Les informaticiens en perte de vitesse
Fait notable : les fonctions informatiques, historiquement très demandées, enregistrent un repli pour la deuxième année consécutive. C’est la première fois depuis 2009, hors crise sanitaire, que ce secteur subit une telle contraction. En cause, une baisse des investissements technologiques et une prudence accrue des entreprises dans leurs plans de transformation numérique.
Débutants et seniors : les grands perdants du retournement
Comme souvent en période de contraction économique, ce sont les profils les plus fragiles qui pâtissent le plus du ralentissement : les jeunes diplômés et les cadres expérimentés.
En 2024, les embauches de jeunes cadres avaient déjà chuté de 19 %. En 2025, la baisse prévue est de 16 %, avec un risque accru d’« effet cicatrice », un phénomène bien documenté où une insertion professionnelle difficile laisse des traces durables sur les carrières. Les cadres de plus de 10 ans d’expérience ne sont pas épargnés, avec des embauches en repli de 11 %.
Une transition RH encore balbutiante pour les seniors
Malgré l’allongement de la durée de vie professionnelle induit par le relèvement de l’âge légal de départ en retraite, les entreprises semblent peu enclines à adapter leurs politiques RH en faveur des seniors. Selon une étude de l’Apec, 60 % des entreprises de taille intermédiaire et des grandes entreprises, et 80 % des PME, n’ont toujours pas ajusté leur gestion des carrières des plus de 50 ans. Ce manque d’anticipation risque d’aggraver les difficultés d’emploi pour cette population.
Portage salarial : une alternative en plein essor
Dans ce contexte tendu, de nombreux cadres — jeunes comme expérimentés — se tournent vers des formes d’emploi plus souples, telles que le portage salarial.
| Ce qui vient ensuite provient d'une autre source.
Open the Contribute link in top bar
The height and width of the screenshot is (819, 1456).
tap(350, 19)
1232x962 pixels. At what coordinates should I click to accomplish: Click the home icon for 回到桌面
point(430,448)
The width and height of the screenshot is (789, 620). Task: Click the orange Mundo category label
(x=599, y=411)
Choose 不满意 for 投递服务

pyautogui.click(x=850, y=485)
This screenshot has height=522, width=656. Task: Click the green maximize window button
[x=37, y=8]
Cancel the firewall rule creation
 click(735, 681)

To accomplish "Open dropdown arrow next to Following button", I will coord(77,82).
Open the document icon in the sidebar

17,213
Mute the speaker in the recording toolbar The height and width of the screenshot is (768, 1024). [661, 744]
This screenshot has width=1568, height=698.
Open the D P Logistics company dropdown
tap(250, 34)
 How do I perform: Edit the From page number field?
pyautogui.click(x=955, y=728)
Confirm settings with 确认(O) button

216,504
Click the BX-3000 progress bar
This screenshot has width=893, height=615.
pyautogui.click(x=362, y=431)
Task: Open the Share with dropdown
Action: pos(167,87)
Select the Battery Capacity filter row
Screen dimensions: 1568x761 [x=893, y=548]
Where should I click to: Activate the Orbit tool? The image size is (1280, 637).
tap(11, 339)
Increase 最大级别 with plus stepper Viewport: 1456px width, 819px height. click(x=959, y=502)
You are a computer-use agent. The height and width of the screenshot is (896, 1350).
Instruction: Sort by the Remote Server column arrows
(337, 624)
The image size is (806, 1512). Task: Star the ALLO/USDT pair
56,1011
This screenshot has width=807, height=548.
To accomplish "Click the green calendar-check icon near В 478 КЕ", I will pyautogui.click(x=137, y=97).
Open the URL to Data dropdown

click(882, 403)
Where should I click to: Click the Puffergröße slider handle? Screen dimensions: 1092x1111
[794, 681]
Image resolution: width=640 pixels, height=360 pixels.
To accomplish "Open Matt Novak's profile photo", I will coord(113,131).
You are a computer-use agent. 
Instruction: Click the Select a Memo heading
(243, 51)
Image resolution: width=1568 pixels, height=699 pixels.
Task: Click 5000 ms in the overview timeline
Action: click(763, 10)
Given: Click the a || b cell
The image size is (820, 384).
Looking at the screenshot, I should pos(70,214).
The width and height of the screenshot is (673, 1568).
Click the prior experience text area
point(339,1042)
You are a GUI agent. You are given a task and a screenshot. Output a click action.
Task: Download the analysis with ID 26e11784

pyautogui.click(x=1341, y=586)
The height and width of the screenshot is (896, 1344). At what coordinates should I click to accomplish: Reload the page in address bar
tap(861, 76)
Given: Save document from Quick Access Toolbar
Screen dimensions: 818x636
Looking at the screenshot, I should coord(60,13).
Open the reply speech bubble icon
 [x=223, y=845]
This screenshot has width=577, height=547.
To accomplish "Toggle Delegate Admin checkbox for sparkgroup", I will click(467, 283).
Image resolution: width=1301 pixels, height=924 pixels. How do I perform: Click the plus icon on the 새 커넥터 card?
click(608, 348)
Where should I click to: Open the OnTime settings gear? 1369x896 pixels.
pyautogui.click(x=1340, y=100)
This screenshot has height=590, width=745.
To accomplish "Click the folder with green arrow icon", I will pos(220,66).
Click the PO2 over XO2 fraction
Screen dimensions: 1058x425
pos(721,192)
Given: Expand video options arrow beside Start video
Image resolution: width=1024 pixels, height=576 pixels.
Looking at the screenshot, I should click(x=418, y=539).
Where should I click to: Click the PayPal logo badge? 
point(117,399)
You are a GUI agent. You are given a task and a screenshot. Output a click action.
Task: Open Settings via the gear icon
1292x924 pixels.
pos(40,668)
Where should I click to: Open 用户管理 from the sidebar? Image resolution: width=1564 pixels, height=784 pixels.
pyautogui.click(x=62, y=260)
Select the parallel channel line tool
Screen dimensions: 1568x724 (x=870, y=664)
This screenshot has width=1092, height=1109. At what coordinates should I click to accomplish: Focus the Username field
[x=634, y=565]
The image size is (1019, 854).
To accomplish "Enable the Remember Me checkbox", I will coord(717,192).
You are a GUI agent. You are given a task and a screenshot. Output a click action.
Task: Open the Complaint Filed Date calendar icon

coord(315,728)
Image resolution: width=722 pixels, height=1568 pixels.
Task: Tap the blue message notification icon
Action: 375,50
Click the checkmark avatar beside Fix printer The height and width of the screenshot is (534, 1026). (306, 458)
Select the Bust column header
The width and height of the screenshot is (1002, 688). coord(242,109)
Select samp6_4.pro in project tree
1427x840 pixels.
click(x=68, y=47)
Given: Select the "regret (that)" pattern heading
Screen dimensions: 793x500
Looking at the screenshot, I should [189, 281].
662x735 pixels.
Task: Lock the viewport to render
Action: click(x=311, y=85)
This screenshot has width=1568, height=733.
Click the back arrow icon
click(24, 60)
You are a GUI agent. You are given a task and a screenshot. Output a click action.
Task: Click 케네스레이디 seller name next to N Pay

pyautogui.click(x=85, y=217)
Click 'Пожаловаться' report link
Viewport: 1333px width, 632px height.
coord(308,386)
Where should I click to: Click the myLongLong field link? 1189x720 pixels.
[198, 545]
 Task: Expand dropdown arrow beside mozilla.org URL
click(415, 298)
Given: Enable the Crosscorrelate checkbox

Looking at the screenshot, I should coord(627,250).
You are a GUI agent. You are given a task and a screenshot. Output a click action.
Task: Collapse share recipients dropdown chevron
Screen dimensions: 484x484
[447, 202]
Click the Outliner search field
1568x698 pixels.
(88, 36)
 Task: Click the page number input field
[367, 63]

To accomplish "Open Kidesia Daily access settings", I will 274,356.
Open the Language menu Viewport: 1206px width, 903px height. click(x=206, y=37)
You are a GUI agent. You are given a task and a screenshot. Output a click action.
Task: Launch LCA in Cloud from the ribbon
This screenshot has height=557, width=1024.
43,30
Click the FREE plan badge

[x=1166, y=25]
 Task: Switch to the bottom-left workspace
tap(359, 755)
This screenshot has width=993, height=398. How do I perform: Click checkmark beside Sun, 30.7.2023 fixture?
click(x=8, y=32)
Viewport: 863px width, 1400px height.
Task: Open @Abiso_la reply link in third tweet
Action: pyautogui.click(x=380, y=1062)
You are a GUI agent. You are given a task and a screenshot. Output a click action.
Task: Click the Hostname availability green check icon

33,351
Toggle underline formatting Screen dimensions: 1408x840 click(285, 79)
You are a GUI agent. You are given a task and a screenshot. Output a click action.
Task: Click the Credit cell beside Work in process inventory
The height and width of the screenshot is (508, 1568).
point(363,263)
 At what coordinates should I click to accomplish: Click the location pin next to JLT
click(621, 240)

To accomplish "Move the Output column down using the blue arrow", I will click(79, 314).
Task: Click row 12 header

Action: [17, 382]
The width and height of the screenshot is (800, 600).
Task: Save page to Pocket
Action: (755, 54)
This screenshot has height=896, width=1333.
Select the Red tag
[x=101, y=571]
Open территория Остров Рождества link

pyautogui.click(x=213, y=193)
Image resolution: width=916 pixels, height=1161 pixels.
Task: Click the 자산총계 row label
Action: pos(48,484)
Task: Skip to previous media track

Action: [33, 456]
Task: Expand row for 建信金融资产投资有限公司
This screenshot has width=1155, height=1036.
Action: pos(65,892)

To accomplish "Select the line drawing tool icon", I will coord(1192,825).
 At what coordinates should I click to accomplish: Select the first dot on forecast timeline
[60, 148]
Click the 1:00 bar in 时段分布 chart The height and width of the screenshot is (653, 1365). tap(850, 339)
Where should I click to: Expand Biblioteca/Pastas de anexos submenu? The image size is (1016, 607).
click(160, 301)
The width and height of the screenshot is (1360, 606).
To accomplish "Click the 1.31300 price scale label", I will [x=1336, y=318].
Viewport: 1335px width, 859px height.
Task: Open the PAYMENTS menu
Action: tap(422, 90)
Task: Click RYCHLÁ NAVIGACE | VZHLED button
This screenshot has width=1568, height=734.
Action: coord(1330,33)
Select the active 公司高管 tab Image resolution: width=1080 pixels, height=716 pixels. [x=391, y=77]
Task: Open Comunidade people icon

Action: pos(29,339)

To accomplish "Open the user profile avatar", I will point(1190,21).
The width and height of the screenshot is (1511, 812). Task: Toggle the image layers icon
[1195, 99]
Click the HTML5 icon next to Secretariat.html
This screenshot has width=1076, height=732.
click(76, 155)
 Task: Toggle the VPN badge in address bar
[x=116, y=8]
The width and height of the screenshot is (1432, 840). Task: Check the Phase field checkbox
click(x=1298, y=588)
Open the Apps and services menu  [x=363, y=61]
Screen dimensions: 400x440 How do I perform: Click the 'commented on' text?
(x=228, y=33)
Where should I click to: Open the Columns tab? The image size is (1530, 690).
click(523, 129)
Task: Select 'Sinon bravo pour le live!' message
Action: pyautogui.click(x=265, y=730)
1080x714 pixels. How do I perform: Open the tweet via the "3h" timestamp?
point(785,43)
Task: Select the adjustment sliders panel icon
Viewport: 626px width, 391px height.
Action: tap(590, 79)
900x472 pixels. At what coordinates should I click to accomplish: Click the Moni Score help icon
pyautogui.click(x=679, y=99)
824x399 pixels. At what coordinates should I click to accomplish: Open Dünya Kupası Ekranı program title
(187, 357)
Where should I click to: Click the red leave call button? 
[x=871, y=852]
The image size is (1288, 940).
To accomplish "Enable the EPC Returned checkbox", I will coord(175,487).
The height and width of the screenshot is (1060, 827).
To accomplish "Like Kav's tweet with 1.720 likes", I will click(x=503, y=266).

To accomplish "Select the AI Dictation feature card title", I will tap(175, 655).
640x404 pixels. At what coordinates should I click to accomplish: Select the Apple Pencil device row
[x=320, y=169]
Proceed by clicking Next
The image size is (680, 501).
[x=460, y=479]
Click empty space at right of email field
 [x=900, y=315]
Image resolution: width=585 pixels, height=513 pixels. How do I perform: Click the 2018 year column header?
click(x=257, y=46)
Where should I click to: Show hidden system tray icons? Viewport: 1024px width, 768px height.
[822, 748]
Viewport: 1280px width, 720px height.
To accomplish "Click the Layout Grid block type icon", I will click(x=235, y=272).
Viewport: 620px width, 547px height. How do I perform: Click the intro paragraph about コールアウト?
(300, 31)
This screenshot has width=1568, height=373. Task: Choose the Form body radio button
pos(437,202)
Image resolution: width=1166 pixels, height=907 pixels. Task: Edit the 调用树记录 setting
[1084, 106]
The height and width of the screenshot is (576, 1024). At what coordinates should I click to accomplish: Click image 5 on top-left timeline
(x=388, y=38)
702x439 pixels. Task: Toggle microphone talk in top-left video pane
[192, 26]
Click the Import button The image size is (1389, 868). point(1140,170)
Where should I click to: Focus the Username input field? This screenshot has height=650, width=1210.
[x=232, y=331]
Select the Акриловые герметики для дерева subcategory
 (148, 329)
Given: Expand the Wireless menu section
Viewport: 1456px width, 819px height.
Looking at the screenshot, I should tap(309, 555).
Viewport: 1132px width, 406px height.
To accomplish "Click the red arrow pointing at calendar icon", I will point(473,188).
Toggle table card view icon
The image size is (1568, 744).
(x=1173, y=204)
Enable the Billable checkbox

Ce dispositif hybride, qui conjugue les avantages du salariat (protection sociale, retraite, assurance chômage) avec l’autonomie du travail indépendant, permet aux professionnels de maintenir une activité sans dépendre entièrement des dynamiques de recrutement. Il constitue également une réponse stratégique pour les entreprises en quête de flexibilité, en leur offrant la possibilité de mobiliser des compétences ponctuelles sans alourdir leur masse salariale.
Un contexte incertain et des perspectives prudentes
Si l’on en croit l’Apec, le retournement du marché de l’emploi cadre se poursuit, mais à un rythme moins brutal que celui observé en 2024. La prudence reste cependant de mise : les chiffres avancés pour 2025 sont à considérer avec circonspection, notamment en raison du décalage observé entre intentions d’embauche et réalisations.
Dans un climat économique marqué par des tensions géopolitiques, des ajustements budgétaires nationaux et une confiance des entreprises en berne, la dynamique de l’emploi cadre pourrait encore se détériorer.
La fin de la « fête » sur le marché de l’emploi cadre ne signifie pas pour autant un effondrement, mais bien une transition vers une nouvelle ère, plus sélective et marquée par une rationalisation des embauches. Dans ce contexte, l’adaptabilité, la montée en compétences, et une réflexion plus stratégique sur les politiques RH seront essentielles.